Bien pour la courte analyse « échec d’une société » que je me permets de reprendre en titre.
Désolé d’insister mais ça me tient trop à coeur :
Nous sommes des dinosaures, les enseignants post-68 qui avons cru de toutes nos forces qu’en rentrant dans l’enseignement, nous pourrions aider à un monde nouveau. Nous y avons mis toutes nos tripes, pour tenter d’amener nos élèves à autre chose que la vie de moutons qu’on leur désignait. On voulait leur apprendre à penser par eux-mêmes, à avoir leur libre arbitre. Pour ma part, je ne peux ignorer l’influence qu’a eue le mouvement folk et donc Alan en particulier vers cette essai de nouvelle société, ouverte au monde, respectant l’Humain.
Nous avons résisté aux réformes diverses et variées mais l’âge venant, nous avons tous plus ou moins délaissé nos convictions pour finir nos carrières en « stand-by ». Et puis cette ambiguité d’être au service de l’Etat Français, de toujours devoir biaiser pour rester soi-même et à accompagner les enfants vers la découverte d’un monde ouvert. Fini de jouer les Don Quichotte, retour à une dure réalité, échec personnel et collectif, mal-être, Miz Tu…
J’aimerais bien que qu’un sociologue au autre « …logue », se penche un jour sérieusement sur cette vague pédagogique des années 70 qui fut tout à fait l’inverse des « Hussards de la République » du XIXème siècle. Vague que le monde politique s’est évertué à dissoudre, ben voyons, Miterrand en tête avec sa reculade de 81 pour réunir public et privé et récréer une vraie Education Nationale pour tous.
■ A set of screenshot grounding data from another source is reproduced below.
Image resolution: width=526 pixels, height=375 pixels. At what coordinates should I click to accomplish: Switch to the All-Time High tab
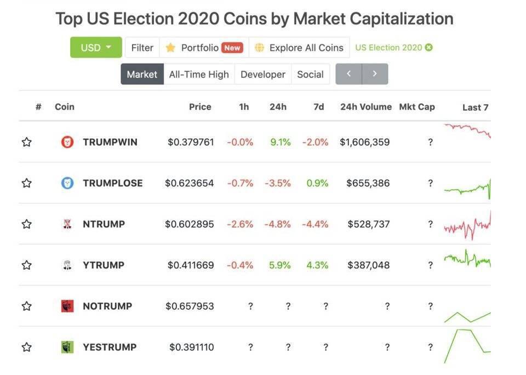[x=199, y=74]
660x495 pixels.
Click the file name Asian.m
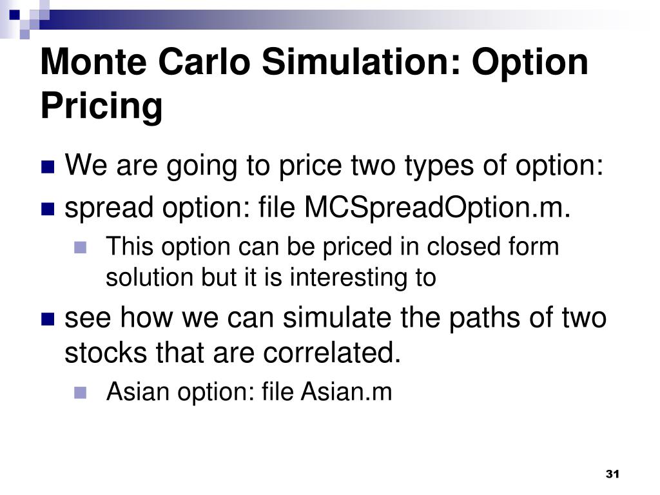pyautogui.click(x=346, y=391)
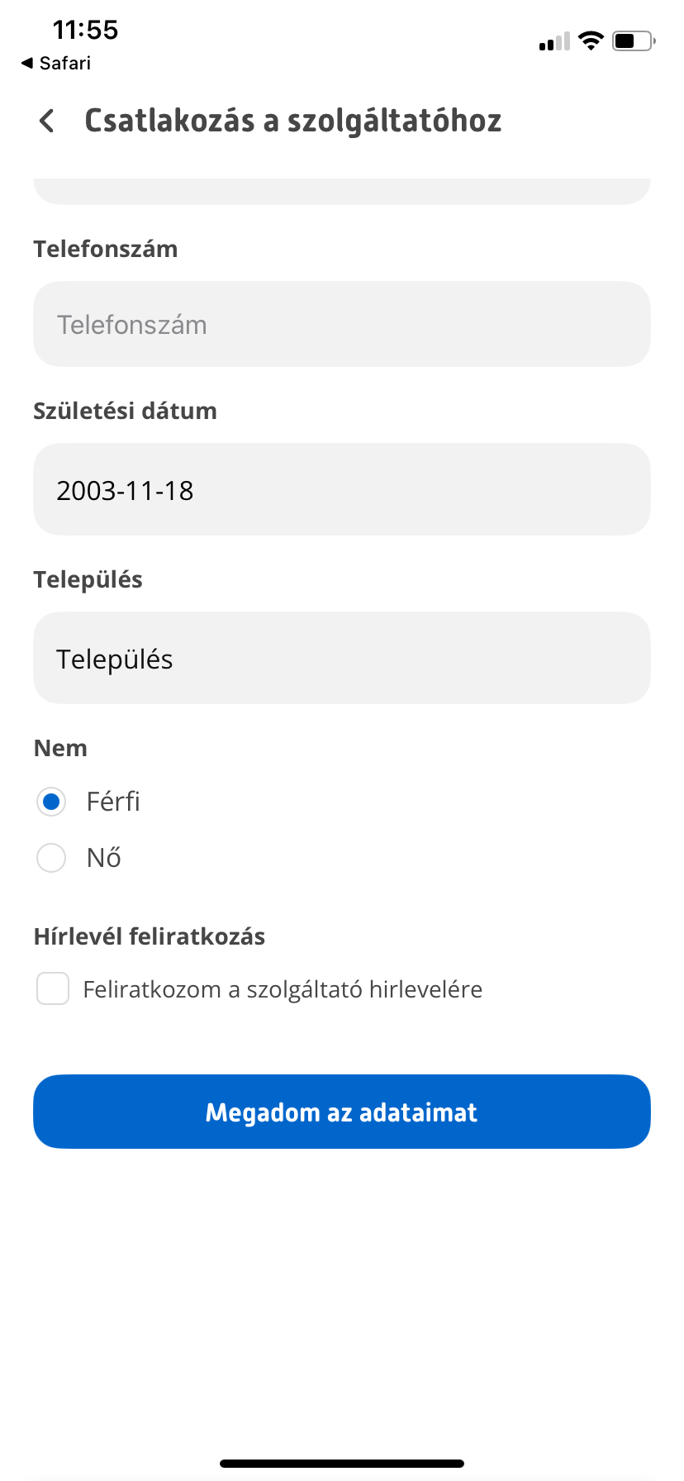The image size is (684, 1481).
Task: Choose the Nő radio button
Action: [51, 858]
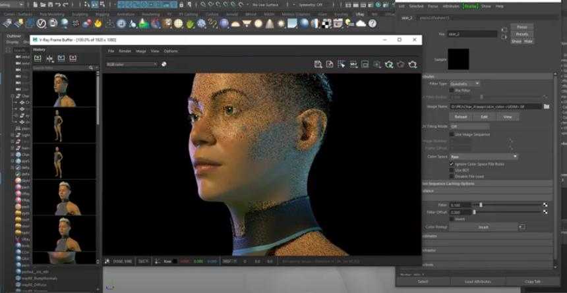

Amertume, sensation d’avoir échoué dans l’avènement d’un monde nouveau pour l’Homme. Mais aussi, tout n’étant pas négatif, la satisfaction d’avoir pu essayer, de ne pas être resté un numéro (Numen, on dit dans le jargon) et d’avoir toujours voulu ouvrir les enfants vers le monde. Ma dernière expérience concernant le bilinguisme a été une des plus fortes mais elle a eu raison de mes dernières forces aussi.
Qu’en pensez-vous ?
Yann-Bêr
Bon, moi je râle directement sur mon blog depuis 7 ans alors je ne vais pas tout redire ici…:-)
Je n’ai jamais cru aux lendemains qui chantent, l’humain étant ce qu’il est, et surtout en groupe, particulièrement crétin, donc ma déception est à l’aune de mon pessimisme: un simple constat.
Je suis un Numen, un élément d’une masse de gens corvéables et à qui on demande de plus en plus d’autocontrôle et de rester dans des rails, qu’on lui reproche ensuite de suivre si je le fais, ou de ne pas le faire si justement je ne le fais pas.
Je suis le bouc émissaire facile de mes concitoyens (surtout citoyens).
Je suis une fâââm donc ‘éduquer’ devrait être ‘naturel’ et pourquoi rémunérer ça?C’est pas un métier tout le monde sait le faire voyons (lol)
Je rappelle que nous devrions instruire et non éduquer.’finbon
Ah tiens au sujet de ceci
http://www.hesed.info/article-engagez-les-119748835.html
le canard va publier mon encart-droit de réponse, d’après leur mail.
Edit: ben c’est juste une ligne qui précise l’erreur de chiffre du salaire de début de carrière qui est bien celui de 10 ans d’ancienneté.
Donc ce qui me démonte- façon de parler- c’est l’opinion générale- comme celle de nos hiérarchies qui, soyons claire, nous détestent- qui croit dur comme fer que les enseignant·e·s sont des rienfouteur·e·s et que tout est de leur faute de toute façon.
Contre les courants sociaux, les poids familiaux, l’école ne peut aps lutter.
Elle l’a peut-être pu, par périodes, autrefois.Ce n’est plus le cas.
En tout cas, cette désaffection pour l’école ne l’aide justement pas, c’est bien l’inverse.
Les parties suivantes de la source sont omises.